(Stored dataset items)
::::
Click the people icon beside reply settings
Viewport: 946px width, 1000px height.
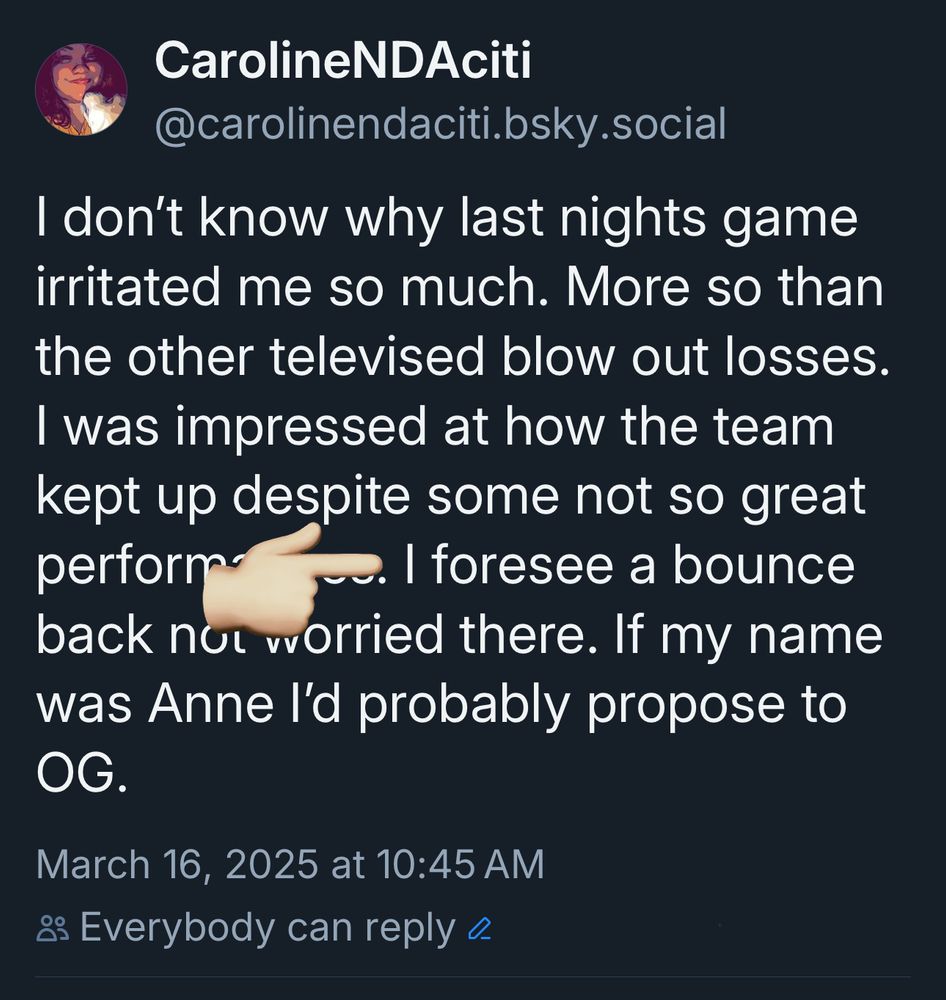(x=52, y=929)
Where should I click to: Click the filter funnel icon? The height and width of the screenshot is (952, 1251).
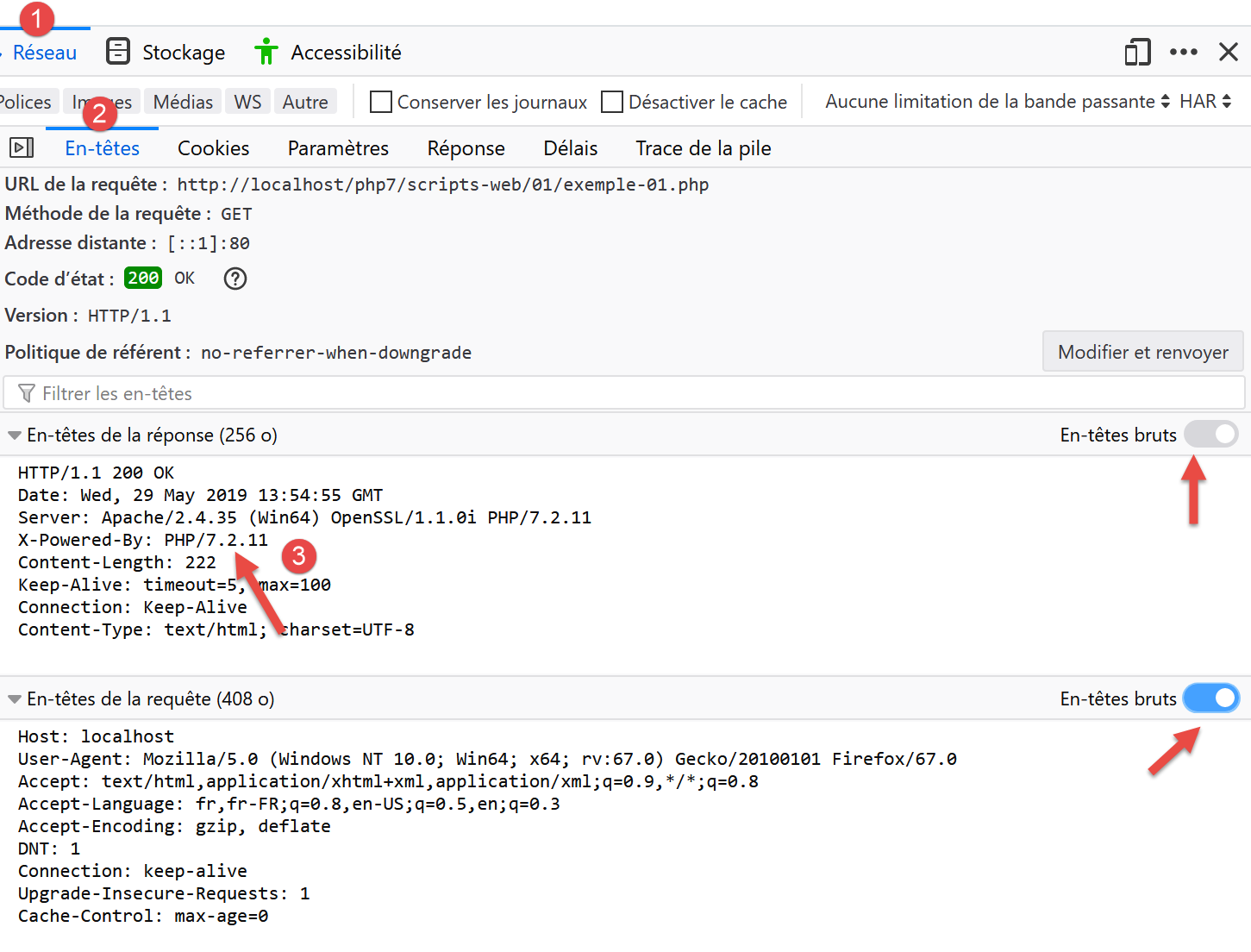(27, 393)
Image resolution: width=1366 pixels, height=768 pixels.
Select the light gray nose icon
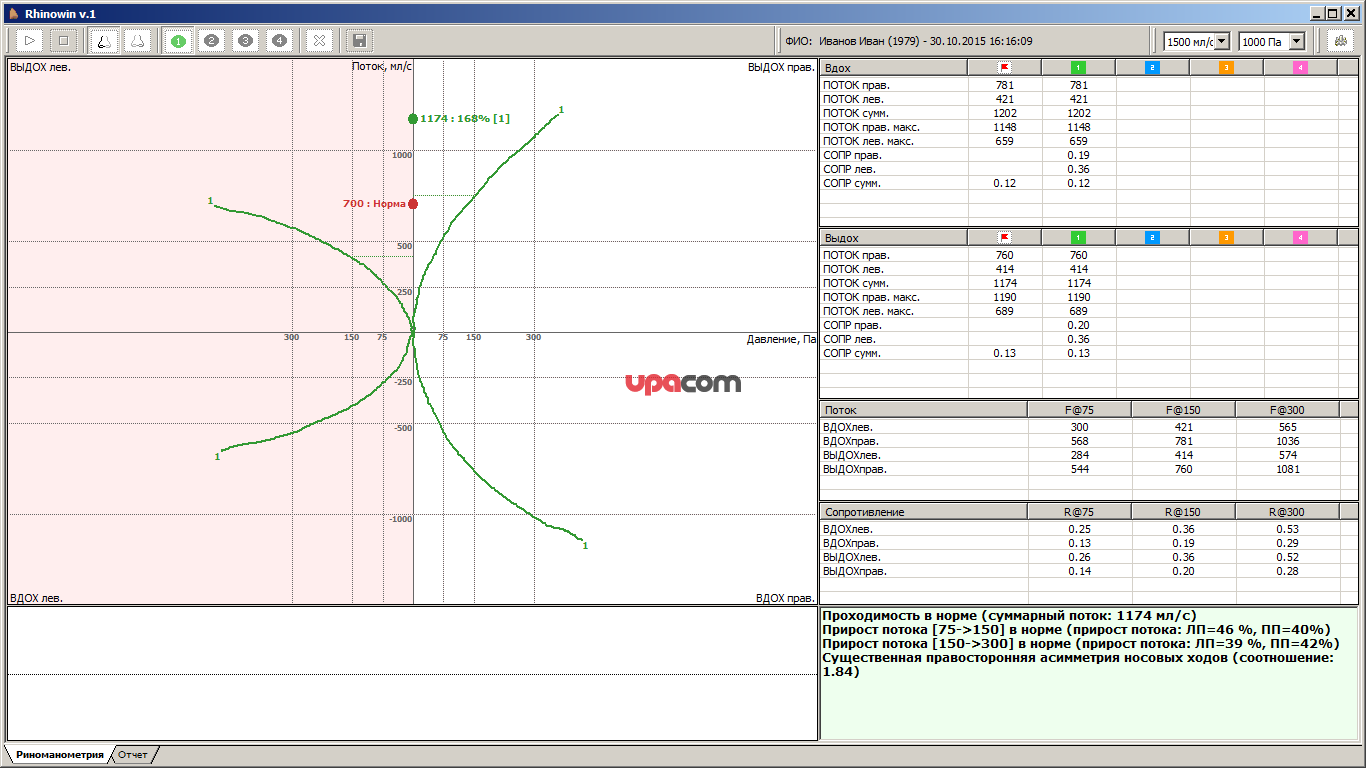[x=137, y=41]
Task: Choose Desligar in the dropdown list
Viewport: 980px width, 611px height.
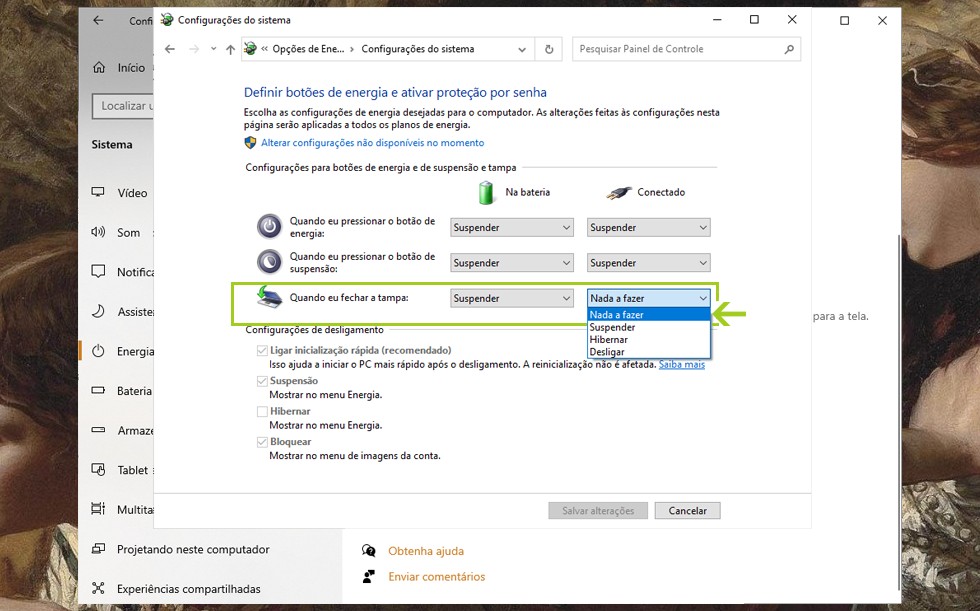Action: [607, 352]
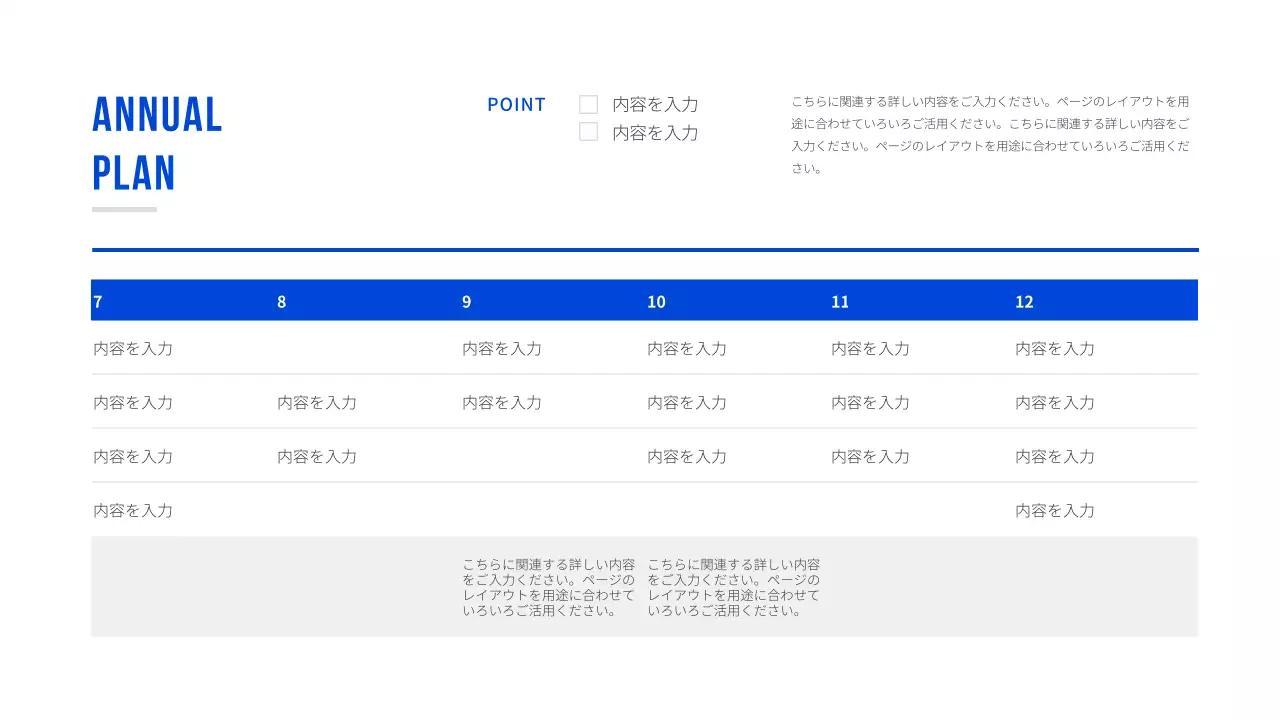Select column header 11 in the blue bar
This screenshot has height=720, width=1280.
[840, 301]

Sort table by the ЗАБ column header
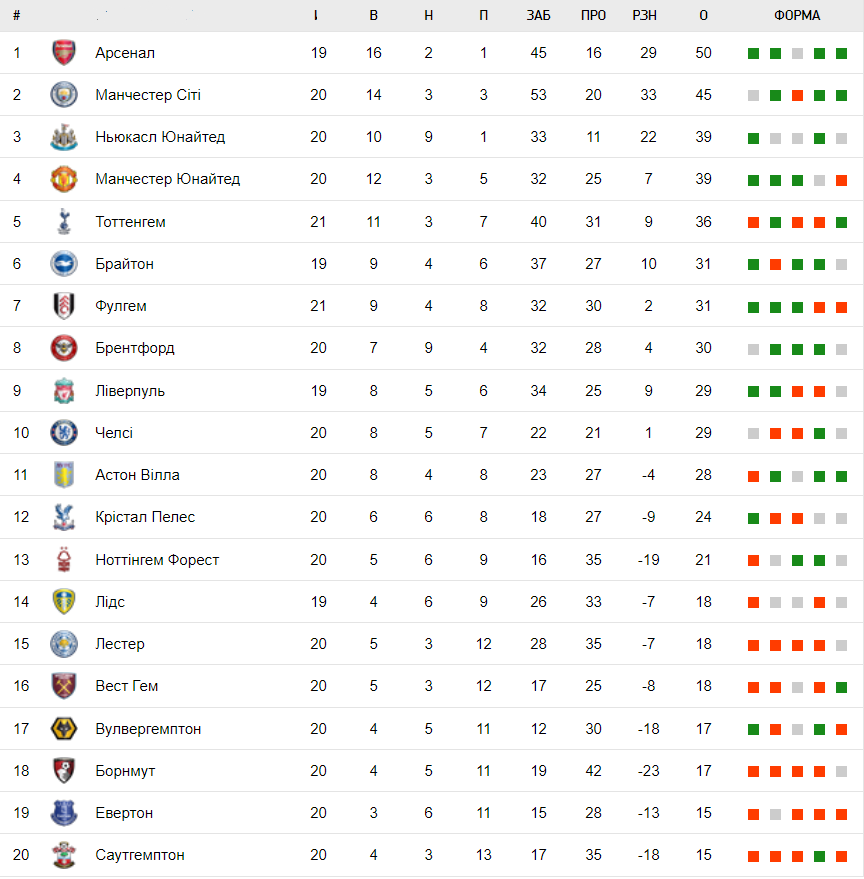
::::
**WHAT IS EXPECTED:**
Transcribe exactly the lines that go from the one holding "Select the light gray nose icon" through the last line of the entries, both included, and nothing besides them. Do not include any pictures.

**RESULT OF THIS EXERCISE:**
Select the light gray nose icon
[x=137, y=41]
Task: Choose Desligar in the dropdown list
Viewport: 980px width, 611px height.
Action: [607, 352]
Select column header 11 in the blue bar
This screenshot has height=720, width=1280.
[840, 301]

Sort table by the ЗАБ column header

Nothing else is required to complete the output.